Même s'il est marqué par la fin du support de Windows XP, ce n'est pas le Patch Tuesday de Microsoft qui occupe le plus les esprits en matière de sécurité informatique mais le bug baptisé Heartbleed.
Pour ce bug théoriquement présent depuis au moins deux ans à la suite d'un ajout dans OpenSSL 1.0.1 (a-t-il été exploité pendant ce laps de temps ?), Netcraft estime que près de 17 % des serveurs Web sécurisés ont été affectés, soit un demi-million de sites touchés.
Parmi les sites populaires concernés ou qui l'ont été jusqu'à récemment, Netcraft cite notamment Yahoo, Tumblr, Twitter, Dropbox, Steam ou encore le moteur de recherche DuckDuckGo. Annoncé lundi, un patch pour OpenSSL 1.0.1g permet de corriger le bug mais son déploiement peut mettre du temps.
Cette affaire est marquée par un imbroglio dans la mesure où certains ont pu déployer le patch rapidement tandis que d'autres n'ont pas eu le temps avant une divulgation publique.
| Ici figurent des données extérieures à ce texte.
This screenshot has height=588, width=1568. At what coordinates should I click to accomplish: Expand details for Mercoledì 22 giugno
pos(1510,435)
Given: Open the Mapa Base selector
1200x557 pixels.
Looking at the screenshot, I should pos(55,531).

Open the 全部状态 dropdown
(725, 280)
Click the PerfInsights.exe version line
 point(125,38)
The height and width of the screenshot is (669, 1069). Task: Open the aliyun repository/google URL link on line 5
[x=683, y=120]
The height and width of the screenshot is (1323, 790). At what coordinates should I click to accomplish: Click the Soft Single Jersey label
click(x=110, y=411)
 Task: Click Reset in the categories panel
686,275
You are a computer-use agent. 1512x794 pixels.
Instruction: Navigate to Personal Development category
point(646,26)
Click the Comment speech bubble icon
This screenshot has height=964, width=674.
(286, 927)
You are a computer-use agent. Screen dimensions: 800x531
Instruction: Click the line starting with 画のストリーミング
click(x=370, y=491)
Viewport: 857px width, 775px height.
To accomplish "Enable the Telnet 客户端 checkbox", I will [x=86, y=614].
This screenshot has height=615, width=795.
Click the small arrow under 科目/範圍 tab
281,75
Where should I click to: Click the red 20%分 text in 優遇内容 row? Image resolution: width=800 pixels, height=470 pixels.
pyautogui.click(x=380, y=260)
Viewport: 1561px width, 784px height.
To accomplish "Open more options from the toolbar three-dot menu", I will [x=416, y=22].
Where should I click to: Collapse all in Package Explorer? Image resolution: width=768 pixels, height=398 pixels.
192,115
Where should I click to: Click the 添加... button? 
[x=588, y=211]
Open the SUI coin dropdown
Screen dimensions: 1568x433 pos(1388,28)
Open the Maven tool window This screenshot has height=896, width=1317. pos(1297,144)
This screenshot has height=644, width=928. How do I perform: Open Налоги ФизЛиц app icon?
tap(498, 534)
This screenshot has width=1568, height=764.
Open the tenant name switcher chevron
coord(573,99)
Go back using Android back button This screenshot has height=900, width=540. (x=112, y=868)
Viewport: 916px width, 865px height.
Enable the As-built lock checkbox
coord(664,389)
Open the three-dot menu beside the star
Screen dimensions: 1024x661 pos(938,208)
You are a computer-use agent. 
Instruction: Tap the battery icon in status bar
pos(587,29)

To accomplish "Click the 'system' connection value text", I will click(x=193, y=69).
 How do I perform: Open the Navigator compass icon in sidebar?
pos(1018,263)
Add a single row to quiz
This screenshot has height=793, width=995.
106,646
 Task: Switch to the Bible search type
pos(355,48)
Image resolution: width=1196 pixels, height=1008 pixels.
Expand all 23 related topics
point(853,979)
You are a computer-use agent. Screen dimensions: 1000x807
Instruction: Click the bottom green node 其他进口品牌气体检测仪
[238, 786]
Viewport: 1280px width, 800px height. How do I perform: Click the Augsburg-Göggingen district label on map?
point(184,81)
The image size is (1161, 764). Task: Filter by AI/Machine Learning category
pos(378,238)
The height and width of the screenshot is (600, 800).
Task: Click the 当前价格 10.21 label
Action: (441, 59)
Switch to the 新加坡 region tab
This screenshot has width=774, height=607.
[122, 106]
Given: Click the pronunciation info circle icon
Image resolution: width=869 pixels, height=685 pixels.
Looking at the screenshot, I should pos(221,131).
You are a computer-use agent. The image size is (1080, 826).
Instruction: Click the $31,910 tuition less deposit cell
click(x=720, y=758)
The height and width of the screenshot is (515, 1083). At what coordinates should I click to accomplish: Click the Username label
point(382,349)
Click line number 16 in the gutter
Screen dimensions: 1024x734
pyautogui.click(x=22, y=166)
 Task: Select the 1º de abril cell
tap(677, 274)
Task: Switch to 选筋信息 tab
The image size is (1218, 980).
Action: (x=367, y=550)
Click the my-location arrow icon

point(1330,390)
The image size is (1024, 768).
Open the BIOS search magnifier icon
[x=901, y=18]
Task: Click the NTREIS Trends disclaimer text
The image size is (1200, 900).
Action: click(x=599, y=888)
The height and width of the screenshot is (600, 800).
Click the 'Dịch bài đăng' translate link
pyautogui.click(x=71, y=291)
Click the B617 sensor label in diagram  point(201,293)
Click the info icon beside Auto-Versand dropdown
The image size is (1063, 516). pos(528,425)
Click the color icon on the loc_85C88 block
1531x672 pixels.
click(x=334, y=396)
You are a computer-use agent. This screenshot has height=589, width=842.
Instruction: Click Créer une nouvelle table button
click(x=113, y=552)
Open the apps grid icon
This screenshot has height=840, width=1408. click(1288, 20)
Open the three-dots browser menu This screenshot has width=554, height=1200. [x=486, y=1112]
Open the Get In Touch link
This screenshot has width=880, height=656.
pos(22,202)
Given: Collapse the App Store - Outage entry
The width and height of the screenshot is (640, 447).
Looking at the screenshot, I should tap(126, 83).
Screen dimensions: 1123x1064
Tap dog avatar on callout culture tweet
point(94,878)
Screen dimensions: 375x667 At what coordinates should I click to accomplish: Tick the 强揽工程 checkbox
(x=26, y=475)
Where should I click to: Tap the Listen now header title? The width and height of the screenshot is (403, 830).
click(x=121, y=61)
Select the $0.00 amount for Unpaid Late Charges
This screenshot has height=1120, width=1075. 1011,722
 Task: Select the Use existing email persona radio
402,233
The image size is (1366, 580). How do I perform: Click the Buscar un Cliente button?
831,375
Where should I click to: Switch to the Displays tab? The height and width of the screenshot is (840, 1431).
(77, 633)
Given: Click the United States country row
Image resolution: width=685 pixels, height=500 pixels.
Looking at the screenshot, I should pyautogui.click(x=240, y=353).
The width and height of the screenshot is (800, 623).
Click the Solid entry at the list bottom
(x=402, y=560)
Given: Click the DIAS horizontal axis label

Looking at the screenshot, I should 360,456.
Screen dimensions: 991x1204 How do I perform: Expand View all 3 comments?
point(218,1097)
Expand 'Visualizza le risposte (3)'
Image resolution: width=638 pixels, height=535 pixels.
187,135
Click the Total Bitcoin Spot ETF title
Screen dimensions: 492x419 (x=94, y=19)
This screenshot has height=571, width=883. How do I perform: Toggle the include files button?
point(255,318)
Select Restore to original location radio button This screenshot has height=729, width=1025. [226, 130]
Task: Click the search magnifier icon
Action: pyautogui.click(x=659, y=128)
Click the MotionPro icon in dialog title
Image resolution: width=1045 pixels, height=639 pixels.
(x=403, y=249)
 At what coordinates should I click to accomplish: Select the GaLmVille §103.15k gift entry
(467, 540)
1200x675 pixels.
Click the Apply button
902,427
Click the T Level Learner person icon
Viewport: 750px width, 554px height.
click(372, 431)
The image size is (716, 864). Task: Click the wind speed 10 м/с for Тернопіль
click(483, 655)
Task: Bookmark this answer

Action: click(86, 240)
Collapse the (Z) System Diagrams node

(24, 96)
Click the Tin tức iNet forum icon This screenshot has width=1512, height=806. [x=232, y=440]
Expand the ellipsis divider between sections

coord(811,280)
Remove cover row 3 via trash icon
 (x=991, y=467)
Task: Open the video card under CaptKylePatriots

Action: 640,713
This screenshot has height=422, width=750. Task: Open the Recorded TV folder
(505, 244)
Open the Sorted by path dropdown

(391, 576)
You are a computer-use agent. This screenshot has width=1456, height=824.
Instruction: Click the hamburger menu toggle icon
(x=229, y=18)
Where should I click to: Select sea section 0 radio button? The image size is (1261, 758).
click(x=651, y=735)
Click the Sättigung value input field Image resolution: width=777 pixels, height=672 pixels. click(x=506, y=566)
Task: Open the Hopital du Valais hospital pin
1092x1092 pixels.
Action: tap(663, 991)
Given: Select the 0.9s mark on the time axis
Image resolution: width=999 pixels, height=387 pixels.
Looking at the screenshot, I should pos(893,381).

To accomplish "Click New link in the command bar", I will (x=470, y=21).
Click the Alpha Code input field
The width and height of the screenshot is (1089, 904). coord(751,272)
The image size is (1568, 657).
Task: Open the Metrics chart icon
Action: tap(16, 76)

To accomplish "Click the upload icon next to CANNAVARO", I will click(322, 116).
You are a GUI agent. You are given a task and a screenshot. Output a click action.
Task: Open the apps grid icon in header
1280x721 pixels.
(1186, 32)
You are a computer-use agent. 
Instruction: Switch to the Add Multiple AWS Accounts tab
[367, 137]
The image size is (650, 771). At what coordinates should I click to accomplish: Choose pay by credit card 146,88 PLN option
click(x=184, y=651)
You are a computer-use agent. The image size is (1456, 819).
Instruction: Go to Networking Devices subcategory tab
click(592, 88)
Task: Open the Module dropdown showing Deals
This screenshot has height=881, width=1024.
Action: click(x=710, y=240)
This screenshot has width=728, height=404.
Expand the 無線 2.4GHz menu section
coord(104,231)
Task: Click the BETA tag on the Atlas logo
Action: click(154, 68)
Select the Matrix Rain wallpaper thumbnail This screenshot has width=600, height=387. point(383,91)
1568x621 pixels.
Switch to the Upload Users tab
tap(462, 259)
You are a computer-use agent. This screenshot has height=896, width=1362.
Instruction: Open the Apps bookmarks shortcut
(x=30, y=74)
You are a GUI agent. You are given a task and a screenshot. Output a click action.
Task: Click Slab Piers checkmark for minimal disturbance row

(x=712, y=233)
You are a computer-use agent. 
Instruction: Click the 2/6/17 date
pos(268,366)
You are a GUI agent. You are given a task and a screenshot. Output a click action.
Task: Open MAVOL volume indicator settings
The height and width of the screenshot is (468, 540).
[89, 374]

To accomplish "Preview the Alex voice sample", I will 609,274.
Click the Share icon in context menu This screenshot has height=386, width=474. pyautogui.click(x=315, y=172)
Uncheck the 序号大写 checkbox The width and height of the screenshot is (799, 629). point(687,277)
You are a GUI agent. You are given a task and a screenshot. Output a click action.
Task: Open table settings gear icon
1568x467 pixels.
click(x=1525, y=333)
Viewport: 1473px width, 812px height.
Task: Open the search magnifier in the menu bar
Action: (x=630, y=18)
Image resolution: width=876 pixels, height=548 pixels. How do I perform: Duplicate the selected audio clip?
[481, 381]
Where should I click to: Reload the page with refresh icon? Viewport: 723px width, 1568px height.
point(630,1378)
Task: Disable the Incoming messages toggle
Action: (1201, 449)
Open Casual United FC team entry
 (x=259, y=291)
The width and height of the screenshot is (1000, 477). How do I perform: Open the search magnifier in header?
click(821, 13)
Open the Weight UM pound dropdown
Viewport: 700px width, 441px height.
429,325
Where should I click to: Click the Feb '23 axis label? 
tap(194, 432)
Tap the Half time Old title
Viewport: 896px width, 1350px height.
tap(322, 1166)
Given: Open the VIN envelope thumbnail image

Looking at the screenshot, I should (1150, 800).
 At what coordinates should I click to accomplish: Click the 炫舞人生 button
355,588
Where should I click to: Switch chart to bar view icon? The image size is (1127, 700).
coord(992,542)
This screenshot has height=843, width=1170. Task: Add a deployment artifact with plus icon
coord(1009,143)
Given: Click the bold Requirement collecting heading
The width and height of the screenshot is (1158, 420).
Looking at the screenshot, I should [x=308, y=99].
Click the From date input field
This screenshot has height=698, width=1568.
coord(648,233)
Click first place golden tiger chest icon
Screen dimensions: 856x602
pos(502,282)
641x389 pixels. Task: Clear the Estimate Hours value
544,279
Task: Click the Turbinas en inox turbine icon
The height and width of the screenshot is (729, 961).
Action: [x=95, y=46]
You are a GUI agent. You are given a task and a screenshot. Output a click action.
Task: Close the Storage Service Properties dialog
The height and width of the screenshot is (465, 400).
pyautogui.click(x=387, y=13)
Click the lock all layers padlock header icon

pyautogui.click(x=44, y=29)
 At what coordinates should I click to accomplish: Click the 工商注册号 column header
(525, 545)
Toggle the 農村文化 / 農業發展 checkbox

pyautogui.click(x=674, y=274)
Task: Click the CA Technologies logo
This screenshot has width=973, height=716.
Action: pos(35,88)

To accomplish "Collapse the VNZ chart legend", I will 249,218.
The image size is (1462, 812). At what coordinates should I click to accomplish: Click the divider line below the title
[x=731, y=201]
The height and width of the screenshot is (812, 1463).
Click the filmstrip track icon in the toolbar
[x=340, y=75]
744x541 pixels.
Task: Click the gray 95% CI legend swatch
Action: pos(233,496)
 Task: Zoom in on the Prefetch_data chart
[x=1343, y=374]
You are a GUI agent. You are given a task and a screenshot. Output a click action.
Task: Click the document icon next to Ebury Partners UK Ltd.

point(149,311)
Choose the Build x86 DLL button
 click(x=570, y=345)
Pour le moment, il est difficile d'y voir clair sur les conséquences du bug. Dans de pareils cas, les discours ont souvent tendance à être très alarmistes.
Quelques chercheurs en sécurité affirment toutefois avoir pu mettre la main sur des mots de passe d'utilisateurs de Yahoo qui vient de déployer le patch. Dans les prochains jours, des notifications de réinitialisation de mots de passe pour les utilisateurs ne sont alors pas à exclure.
S'il n'est pas exhaustif, un outil en ligne créé par Filippo Valsorda permet à un utilisateur de savoir si des sites Web sont actuellement vulnérables à la faille dans OpenSSL. Le temps que la situation revienne au calme, cela vaut le coup d'œil avant de saisir des identifiants dans un site :
Un outil similaire pour tester des serveurs HTTPS est également disponible ici :
En plus d'appliquer le patch, les administrateurs de serveurs vont devoir révoquer des clés de chiffrement pour en générer de nouvelles. Il existe en effet le risque que des attaquants ont pu en voler.